**Consigne:**
Les affirmations (a), (b) et (c) concordent-elles avec l’extrait sur le Louvre ? Répondez à chacune par oui ou par non, en citant textuellement les mots de l’extrait qui tranchent.
(a) Créer une seule grande entrée du côté de la colonnade y est présenté comme une bonne idée.
(b) Le coût avancé est d’environ 500 millions d’euros pour chaque partie du projet.
(c) La remise à neuf du palais est annoncée sur cinq ans.

**Extrait de page:**
★ ★ ★ ★ ★ ★ ★

Comme nous l’avons écrit hier : oui, isoler la Joconde est une bonne idée, et oui il faut de nouvelles entrées au Louvre. Est-ce malin de creuser cette nouvelle salle sous la cour Carré ? Pourquoi pas… En revanche, vouloir faire une seule nouvelle entrée supplémentaire de grande taille, du côté de la colonnade, alors qu’il faudrait plusieurs petites entrées en divers points du Louvre, est une très mauvaise idée [1], et pourquoi de nouvelles salles d’exposition qui ne sont pas une priorité, le Grand Palais étant fait pour cela ? Et pourquoi, surtout, lancer - il en était déjà question il y a deux ans et il l’a dit aujourd’hui [2] - un concours international d’architecte ? Un concours international d’architecte pour aménager une entrée dans un monument classé et faire des salles souterraines ? Nous avons beau avoir eu l’assurance de Laurence des Cars que la Colonnade de Perrault ne serait pas abimée, ce risque n’est évidemment pas à écarter. Après son geste sur les vitraux à Notre-Dame, le président de la République en voudra probablement un au Louvre. La mégalomanie à l’œuvre.

Et la question de la vétusté du palais, dont nous parlions également dans notre article de lundi ? Il l’a évacuée assez rapidement en annonçant que tout allait être remis à neuf ou presque car, évidemment, c’est beaucoup moins glamour. Et en seulement six ans cette fois, plutôt que cinq.
Bien évidemment, rien n’a été détaillé. Rien sur les causes de ces dysfonctionnements au musée : comme pour Notre-Dame, personne n’est responsable. Rien non plus sur la capacité de la présidente actuelle à mener un chantier qu’elle aurait dû pourtant commencer depuis trois ans. Rien également sur le financement : combien cela coûtera-t-il ? On parle désormais du chiffre délirant de près d’un milliard d’euros, 500 millions environ pour chaque partie du projet. Qui paiera ? Si la moitié, comme nous l’avions écrit, semble assez facile à trouver, qu’en serait-il de l’autre ? Les recettes d’entrée (notamment avec un tarif différencié pour les étrangers hors Union Européenne [3]), les versements d’Abu Dhabi également (ce qui est la moindre des choses comme nous le disions) et le mécénat seraient mis à contribution. Mais rien n’est dit sur l’origine de ce mécénat. S’il faut plusieurs centaines de millions d’euros pour construire ce projet, il est fort peu probable qu’une souscription populaire soit un vrai succès. Bernard Arnault mettra-t-il la main à la poche pour assurer des flux de visiteurs du côté de la Samaritaine qui est en manque de fréquentation ? C’est une hypothèse qui circule depuis deux ans, même si elle a depuis été mollement été démentie. Pratiquement pas un sou ne viendra des pouvoirs publics a-t-il assuré. Comme pour la reconstruction de la flèche de Saint-Denis, où cette promesse, non tenue, avait également été faite ?

★ ★ ★ ★ ★ ★ ★

**Matériel recueilli:**
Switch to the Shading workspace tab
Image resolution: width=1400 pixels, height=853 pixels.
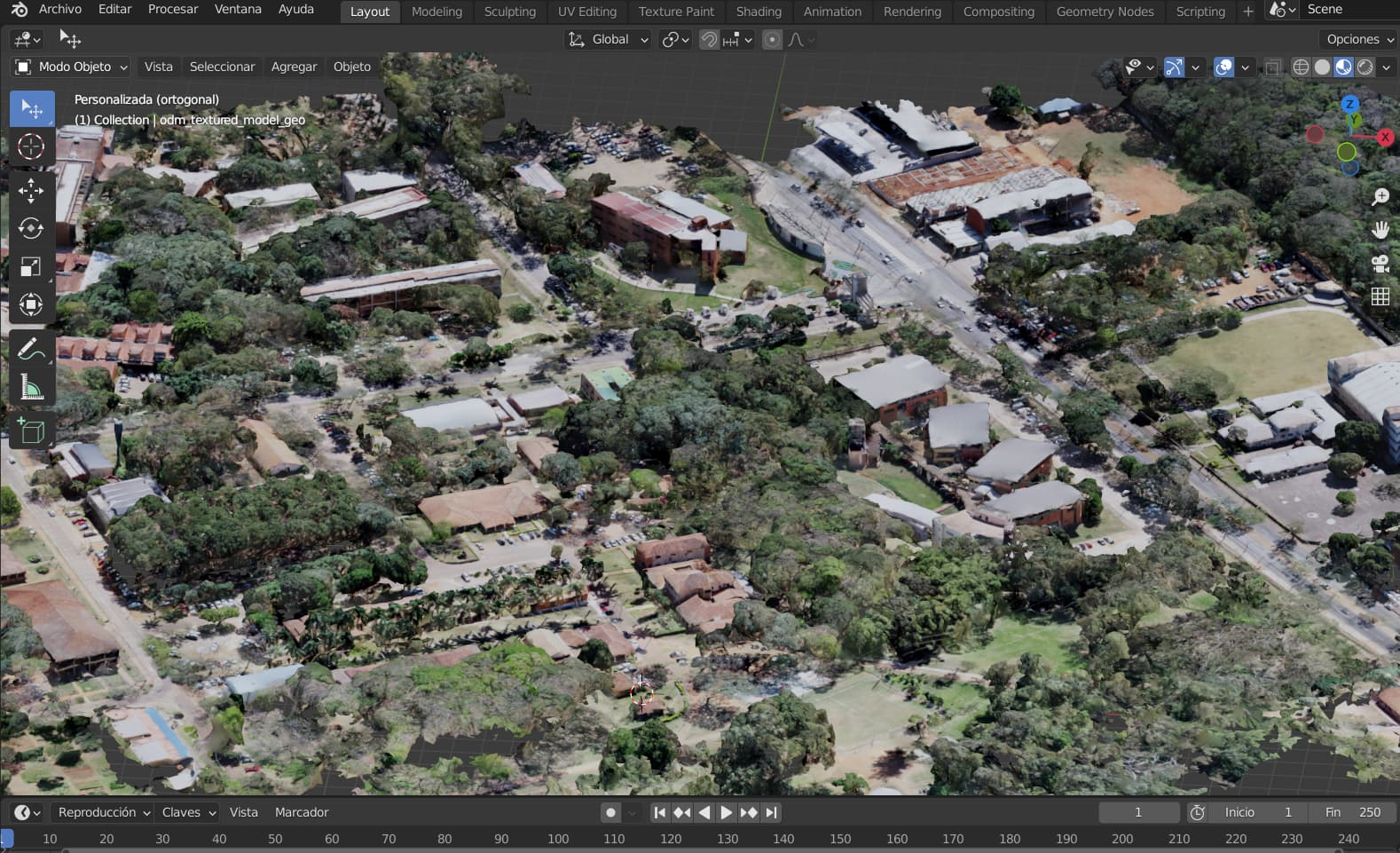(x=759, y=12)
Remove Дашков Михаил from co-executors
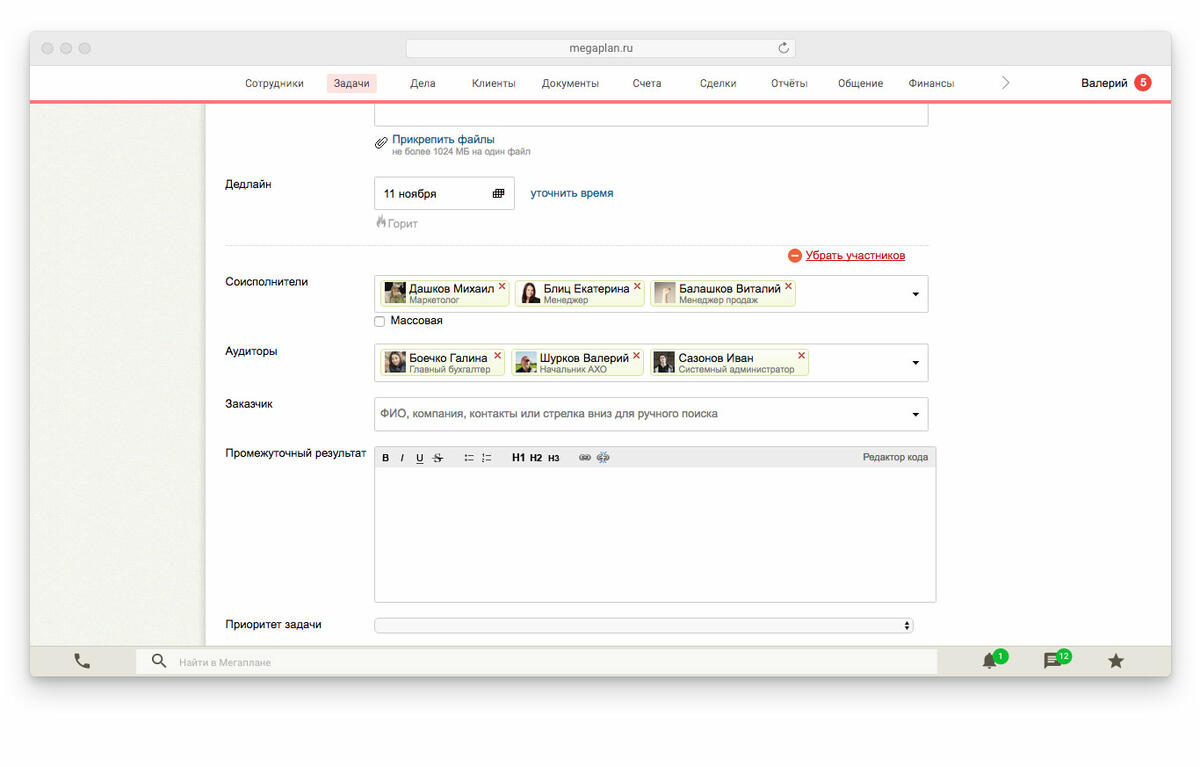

★ ★ ★ ★ ★ ★ ★

**Corrigé:**
(a) Non : « vouloir faire une seule nouvelle entrée supplémentaire de grande taille, du côté de la colonnade, alors qu’il faudrait plusieurs petites entrées en divers points du Louvre, est une très mauvaise idée »
(b) Oui : « 500 millions environ pour chaque partie du projet »
(c) Non : « Et en seulement six ans cette fois, plutôt que cinq. »